Ten current and former Walmart employees were arrested yesterday after protesting the company’s unfair wages and treatment of workers. According to ThinkProgress, the employees were blocking the door to Walmart’s Washington, D.C. office during a rally on Thursday afternoon.

The employees were protesting the company to offer full-time jobs and to raise employee wages overall.

Walmart has an annual revenue of nearly $450 billion and a global workforce of more than 2 million, and is notorious for its extensive claims of low worker wages and poor treatment of employees. The United Food and Commercial Workers Union (UFCW) has been working to get Walmart to change their anti-employee policies. Since 2005, the company has agreed to pay about $1 billion in damages related to unpaid work.

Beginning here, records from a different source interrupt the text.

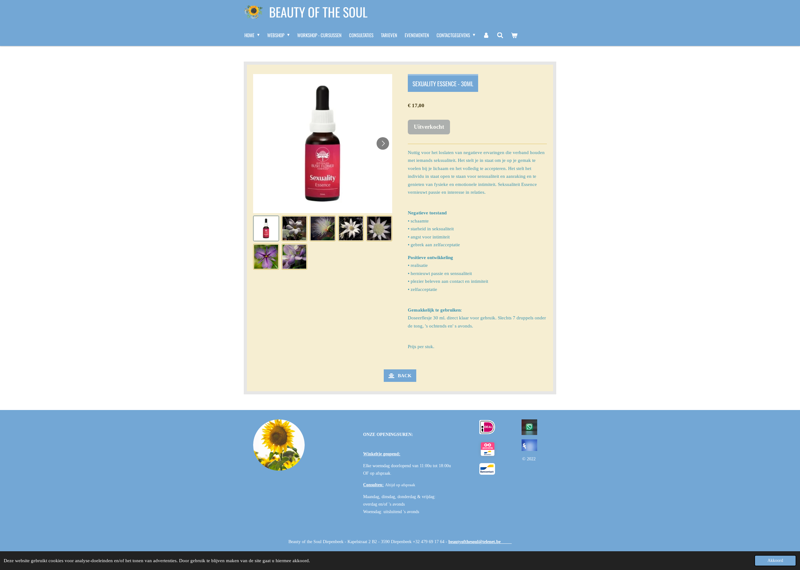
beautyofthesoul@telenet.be (480, 541)
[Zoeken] (500, 35)
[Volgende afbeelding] (383, 143)
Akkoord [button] (775, 560)
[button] (266, 229)
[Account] (486, 35)
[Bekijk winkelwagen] (514, 35)
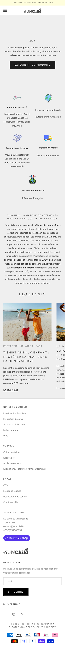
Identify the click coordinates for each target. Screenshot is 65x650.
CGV (5, 485)
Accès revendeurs (12, 463)
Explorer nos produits (32, 64)
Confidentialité (10, 502)
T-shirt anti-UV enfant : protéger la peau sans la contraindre (26, 357)
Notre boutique (11, 430)
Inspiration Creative (13, 419)
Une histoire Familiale (14, 413)
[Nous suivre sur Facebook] (5, 614)
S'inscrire (16, 591)
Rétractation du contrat (15, 496)
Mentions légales (12, 491)
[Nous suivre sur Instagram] (13, 614)
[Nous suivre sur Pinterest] (22, 614)
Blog (5, 435)
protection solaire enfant (22, 346)
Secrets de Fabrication (14, 424)
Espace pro (9, 457)
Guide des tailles (11, 452)
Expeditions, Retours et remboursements (24, 468)
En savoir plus (10, 389)
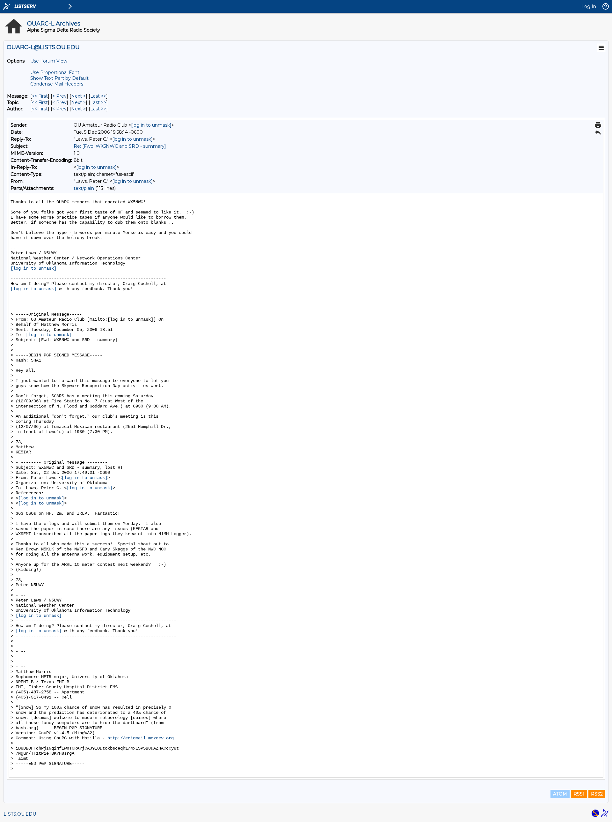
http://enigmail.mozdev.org (140, 738)
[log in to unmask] (151, 125)
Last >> (98, 96)
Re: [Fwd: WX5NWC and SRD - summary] (120, 146)
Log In (588, 6)
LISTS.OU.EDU (20, 814)
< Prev (59, 96)
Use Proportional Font (54, 72)
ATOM (560, 794)
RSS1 (579, 794)
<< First (40, 96)
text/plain (84, 188)
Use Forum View (48, 61)
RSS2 (597, 794)
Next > (78, 96)
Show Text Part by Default (59, 78)
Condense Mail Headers (56, 84)
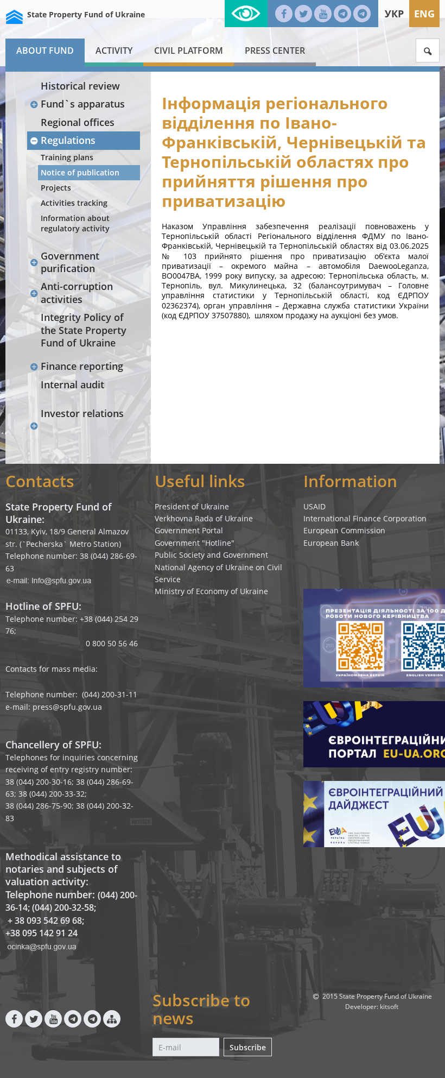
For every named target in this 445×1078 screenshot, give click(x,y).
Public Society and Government (211, 555)
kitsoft (389, 1006)
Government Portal (189, 530)
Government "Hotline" (194, 543)
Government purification (70, 262)
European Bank (331, 543)
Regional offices (78, 122)
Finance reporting (82, 366)
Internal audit (72, 384)
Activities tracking (74, 203)
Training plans (67, 157)
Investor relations (82, 413)
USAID (314, 506)
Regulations (68, 140)
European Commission (344, 530)
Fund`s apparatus (83, 103)
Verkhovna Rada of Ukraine (204, 518)
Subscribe (248, 1047)
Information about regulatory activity (75, 223)
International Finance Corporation (365, 518)
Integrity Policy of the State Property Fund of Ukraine (83, 330)
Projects (56, 187)
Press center (275, 50)
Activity (114, 50)
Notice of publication (80, 172)
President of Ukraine (192, 506)
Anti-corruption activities (77, 292)
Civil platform (188, 50)
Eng (424, 13)
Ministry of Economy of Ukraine (211, 591)
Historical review (80, 85)
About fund (45, 50)
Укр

“A greeter for Walmart in his 60s or 70s had blood clots in his legs. When he asked the manager for a stool to sit on, he refused,” Pat O’Neill, executive vice president of the UFCW said in a talk this April. The manager’s refusal prompted a former Walmart employee to protest in front of the store for three days, in solidarity. “Finally, the manager relented, and the man, with tears in his eyes, asked the manager, ‘Am I going to get fired for this?’” O’Neill said.

According to the Cornell Chronicle, scheduling is one common concern among Walmart employees. Workers have designated tasks that they are supposed to finish during a typical workday; however, Walmart has a strict policy against overtime. Meaning if an atypical circumstance were to arise, or if a task took longer than expected, the worker would not be able to complete their tasks, and shelves could be left unstocked.

Last year, ThinkProgress reported that Walmart combats employee attempts to unionize by telling workers that they could lose benefits and vacation time. A Walmart spokesman told Bloomberg, “Walmart has been opposed to unions since Sam Walton opened his first store in Rogers, Ark., in 1962.”

If Walmart employees ask about joining a union, “We would say: ‘Let us remind you of all that Walmart offers, and of what might go away. Quarterly bonuses might go away, vacation time might go away,” the spokesman, David Tovar, said.

In June, Walmart fired workers who participated in strikes again the company. The Nation reports that 20 workers who participated in the June strike by the labor group OUR Walmart were terminated and 50 or so more were disciplined. Walmart spokesperson Kory Lundberg told The Nation that the employees were fired because they violated the company’s attendance policy.